歳時記で春の季語を探していたら、猫の入った季語がたくさんあることに驚きました。猫だけでは季語としては使われませんが、猫と他の言葉を組み合わせた形で、季語として掲載されています。手元のホトトギス新歳時記(三省堂)では以下のラインナップになっています。
猫の恋。そして傍題として、恋猫。うかれ猫、春の猫。猫の妻。孕猫。(傍題とは季語の仲間(種類)のようなもの)
春先になり発情期を迎えた猫が相手を求める様子を、春の季語として取り上げているのです。春先、早ければ2月頃からでしょうか、我が家の庭を闊歩する野良猫たちが大きな鳴き声をあげたり、メス猫をめぐってオス猫同士がケンカをし出します。
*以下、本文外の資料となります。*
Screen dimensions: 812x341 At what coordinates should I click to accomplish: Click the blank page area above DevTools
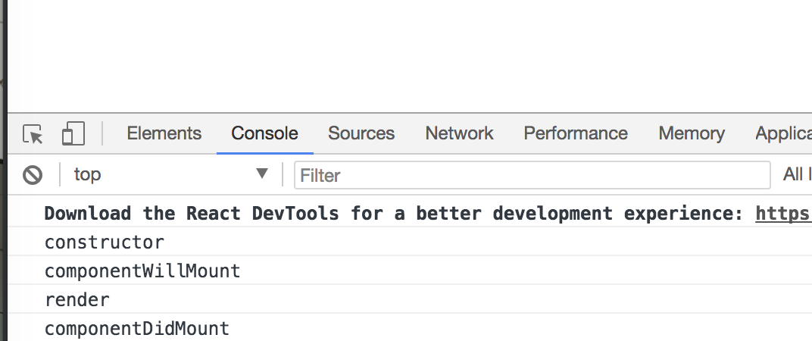pos(409,53)
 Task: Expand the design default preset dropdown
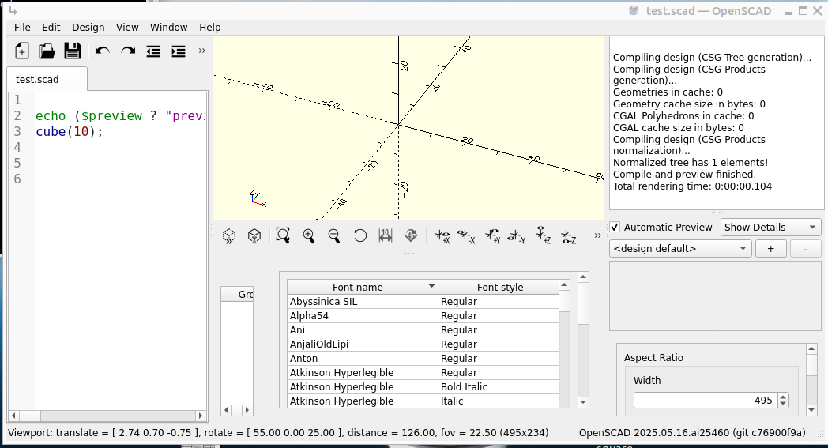680,249
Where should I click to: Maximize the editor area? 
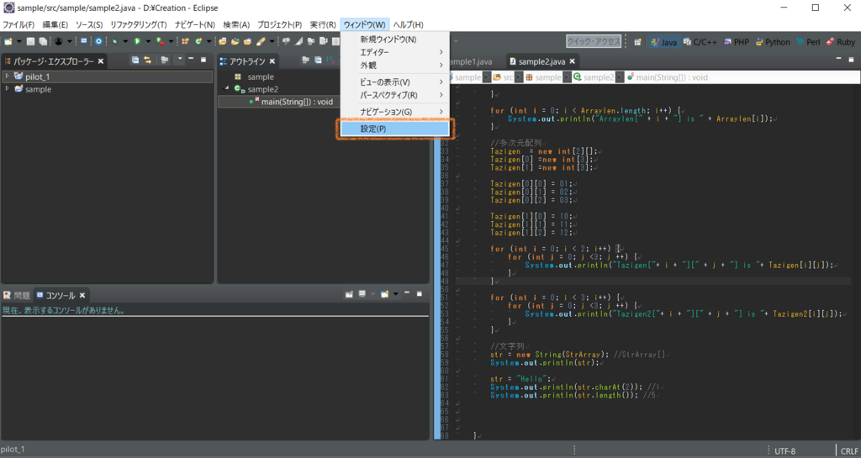tap(851, 61)
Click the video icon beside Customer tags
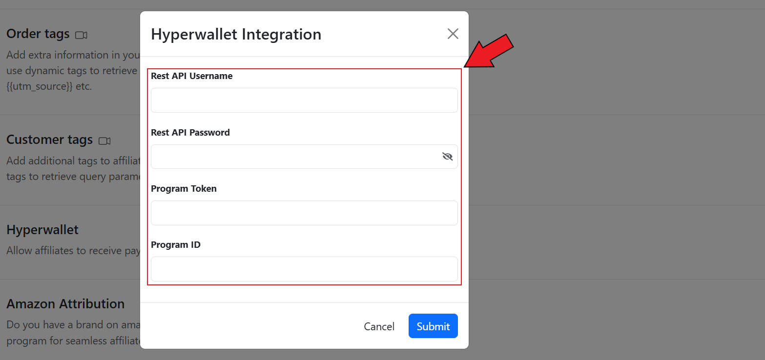 pyautogui.click(x=104, y=141)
「またこの季節になったか」と、昼夜を問わず聞こえるあの独特な鳴き声に辟易するのですが、猫にとっては必死の恋のバトルであり、まさに猫の恋なのです。
松尾芭蕉の句です。猫の恋の季節で鳴き声が聞こえていたが、今は止んで、朧月の光が閨(寝室)に差し込んでいるという、春の夜の様子ですが、急に静かになって芭蕉自身も人恋しくなったのかなぁ、なんて思ってしまいます。
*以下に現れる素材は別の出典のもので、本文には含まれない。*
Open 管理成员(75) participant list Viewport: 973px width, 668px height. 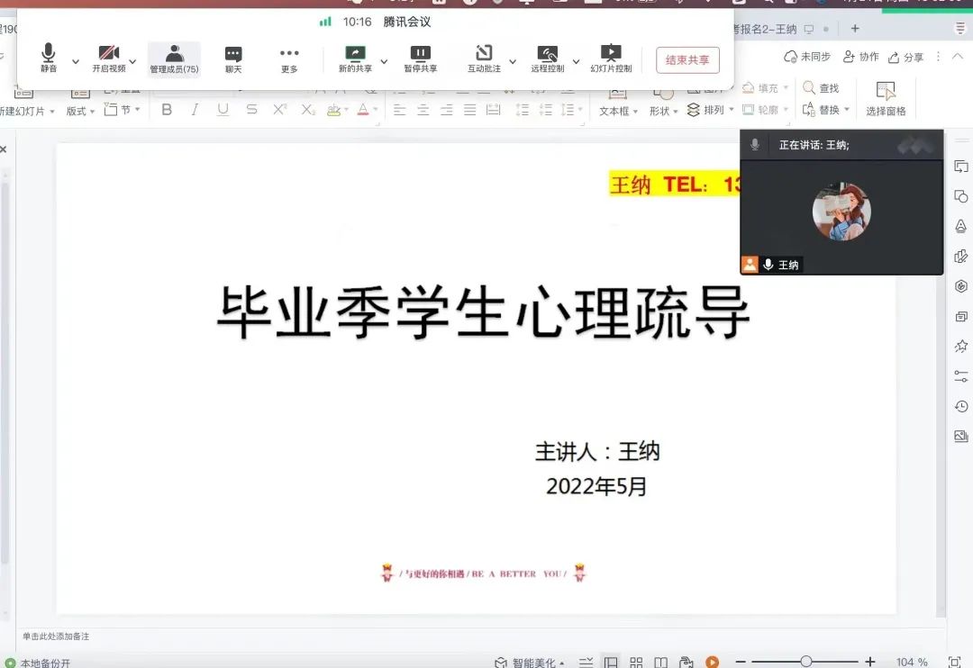click(174, 59)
恋の季節の猫の姿を、相手に恋い焦がれ、恋愛という狂態を演じているかのように表す句もあります。
麦めしにやつるる恋か猫の妻 松尾芭蕉
ふみ分けて雪にまよふや猫の恋 加賀千代女
色町や真昼しづかに猫の恋 永井荷風
無事に猫の恋が実ると、赤ちゃんが生まれます。春は続いて猫の出産シーズンとなります。別の資料によると、子猫や猫の親といった言葉も春の季語として記載されています。遊んだり眠ったりしている様子はただただ愛らしい。
猫の子や親を距離れて眠り居る 村上鬼城
口あけて一声づつの仔猫泣く 中村汀女
発情期にあがるメス猫の大きな声とともに始まる猫の恋。そしてその後に誕生する子猫。俳句が登場し盛んになった江戸時代と同じ。春という季節を感じさせてくれる季語でした。